Para a coordenadora de Sementes Feijão e Trigo da Boa Safra, Suzanna Gigo, reverter o consumo do insumo pirata para as sementes certificadas pode gerar um grande impacto na expansão da produção.
“A semente certificada tem um custo mais alto, no entanto, segundo alguns estudos, proporciona um acréscimo de até dez sacas por hectare”, afirmou.
“Já as sementes piratas não têm a mesma resistência a pragas e doenças, e ainda podem gerar problemas no consumo final, por conta da dureza, do sabor e do tempo de cozimento do grão”, acrescentou Suzanna.
Em 2023, a Boa Safra plantou 2 mil hectares de feijão para a produção de sementes, sendo que a maior parte dessa área está concentrada em Minas Gerais e Goiás, e uma parte menor está na Bahia. A comercialização dessa primeira leva do insumo começou em agosto deste ano e vai até julho de 2025.
A representatividade do feijão nos negócios da sementeira ainda é pequena, chega a 5% e dividindo essa porcentagem com outras culturas, como sorgo, trigo e forragem. Mas o caldo tende a engrossar. A produção que hoje está em 2 mil “bags” – recipientes com 3 milhões de sementes cada (antes era medida em 1.000 quilos) –, deve crescer significativamente nos próximos quatro anos.

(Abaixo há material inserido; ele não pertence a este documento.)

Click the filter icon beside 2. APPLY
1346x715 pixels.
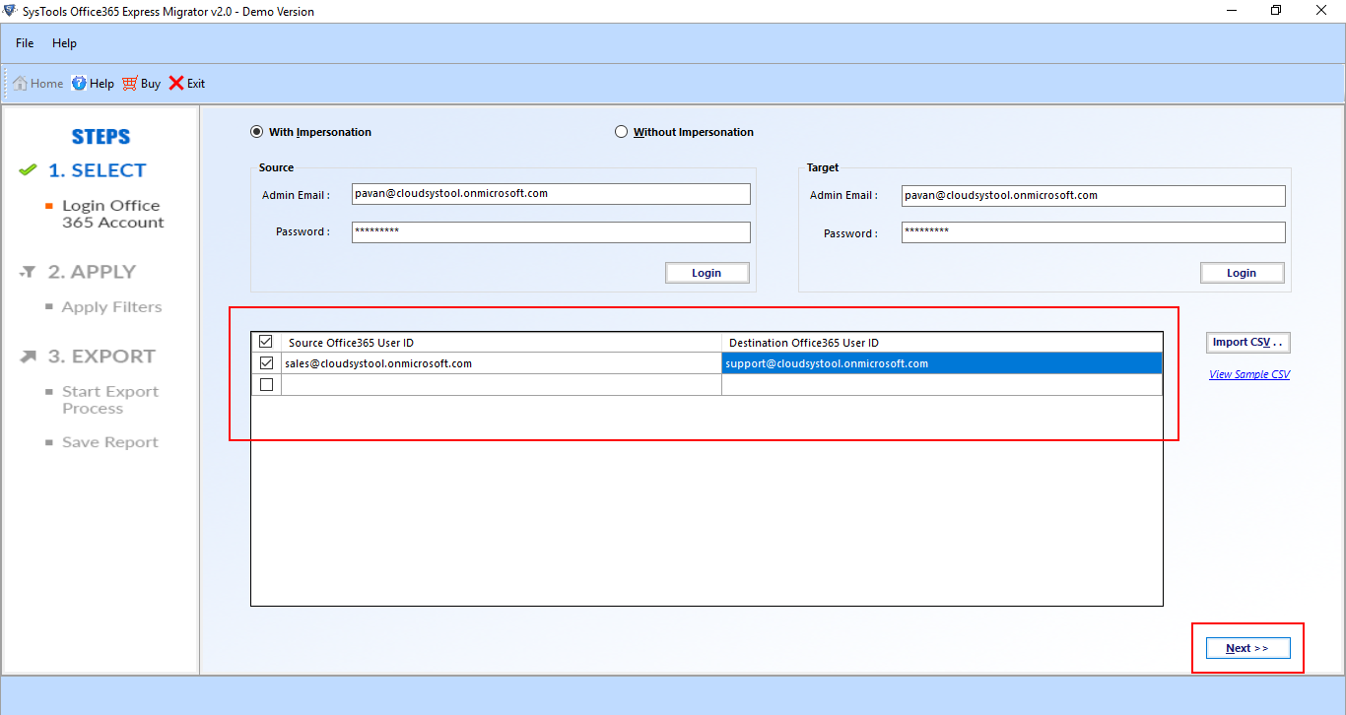(29, 272)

O leque de variedades, que hoje conta com o carioca e o preto, também deve ser ampliado. “No ano que vem, teremos sementes de feijão rajado e já estamos visionando a exportação com o feijão vermelho”, disse Suzanna. “Essa exportação ainda é uma perspectiva, mas trata-se de um mercado promissor. Hoje, nossa produção é toda para o mercado interno.”

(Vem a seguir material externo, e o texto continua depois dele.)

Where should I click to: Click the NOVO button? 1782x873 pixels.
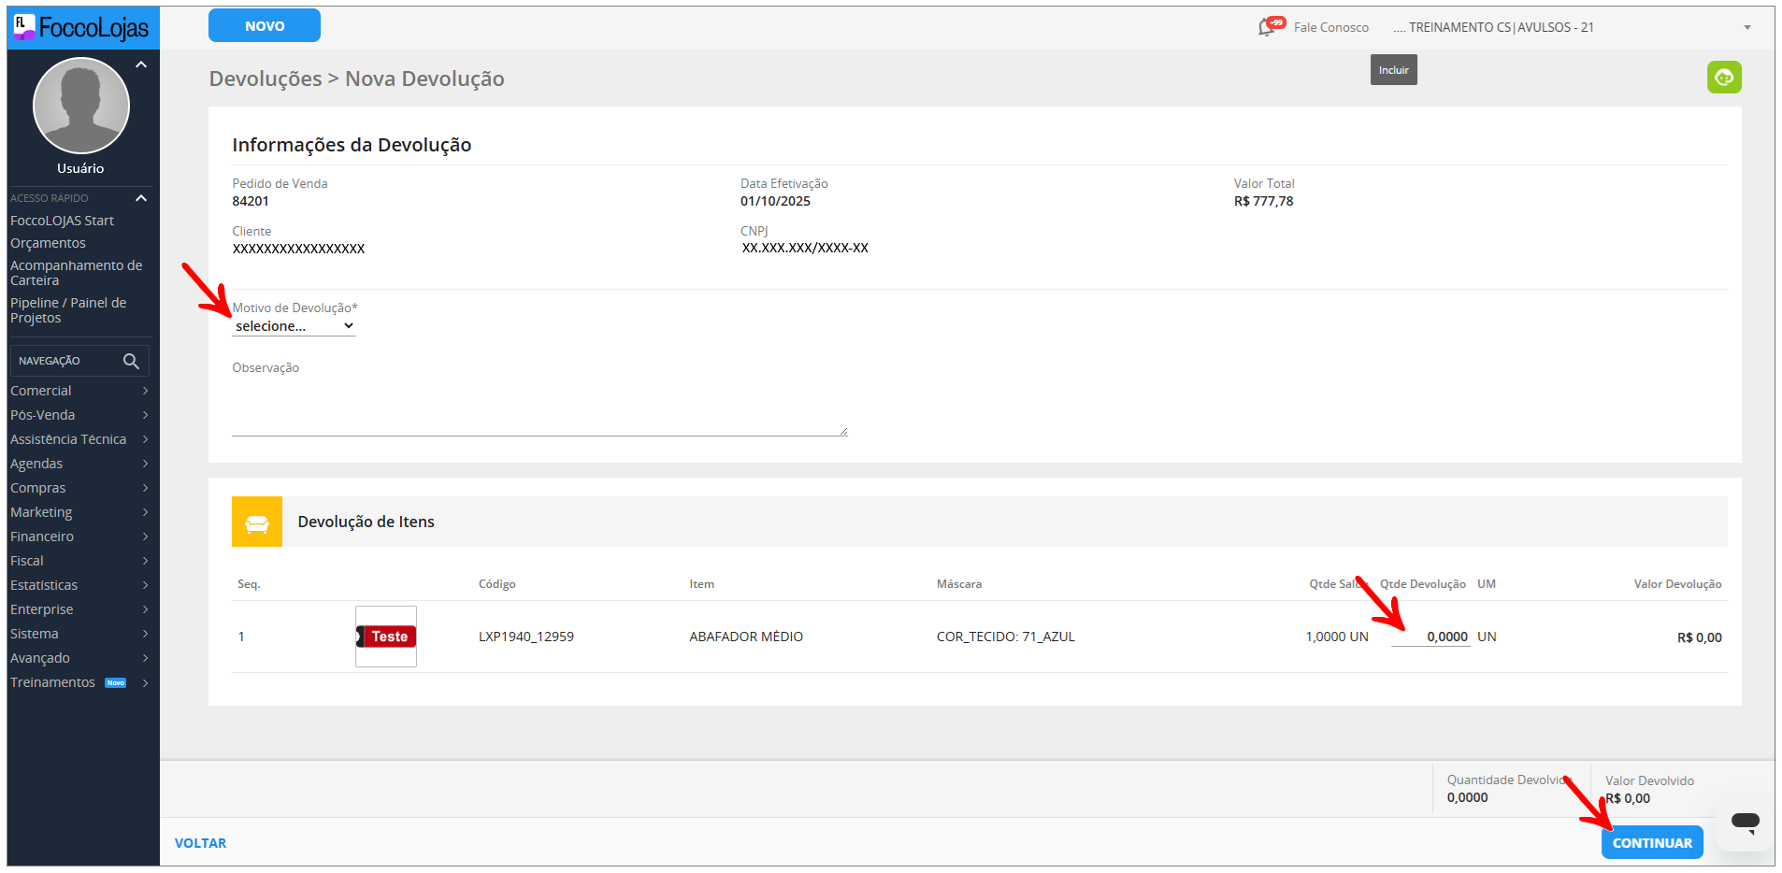tap(265, 26)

A aposta da Boa Safra no mercado de feijão é também uma estratégia para, segundo a gerente da empresa, oferecer mais produtos aos clientes e ampliar suas chances de lucratividade.
“O feijão permite abrir novas possibilidades, novos negócios. Seja para quem planta só feijão e pode agregar outras culturas, seja para quem ainda não planta feijão e pode considerar adicioná-lo a sua atividade.”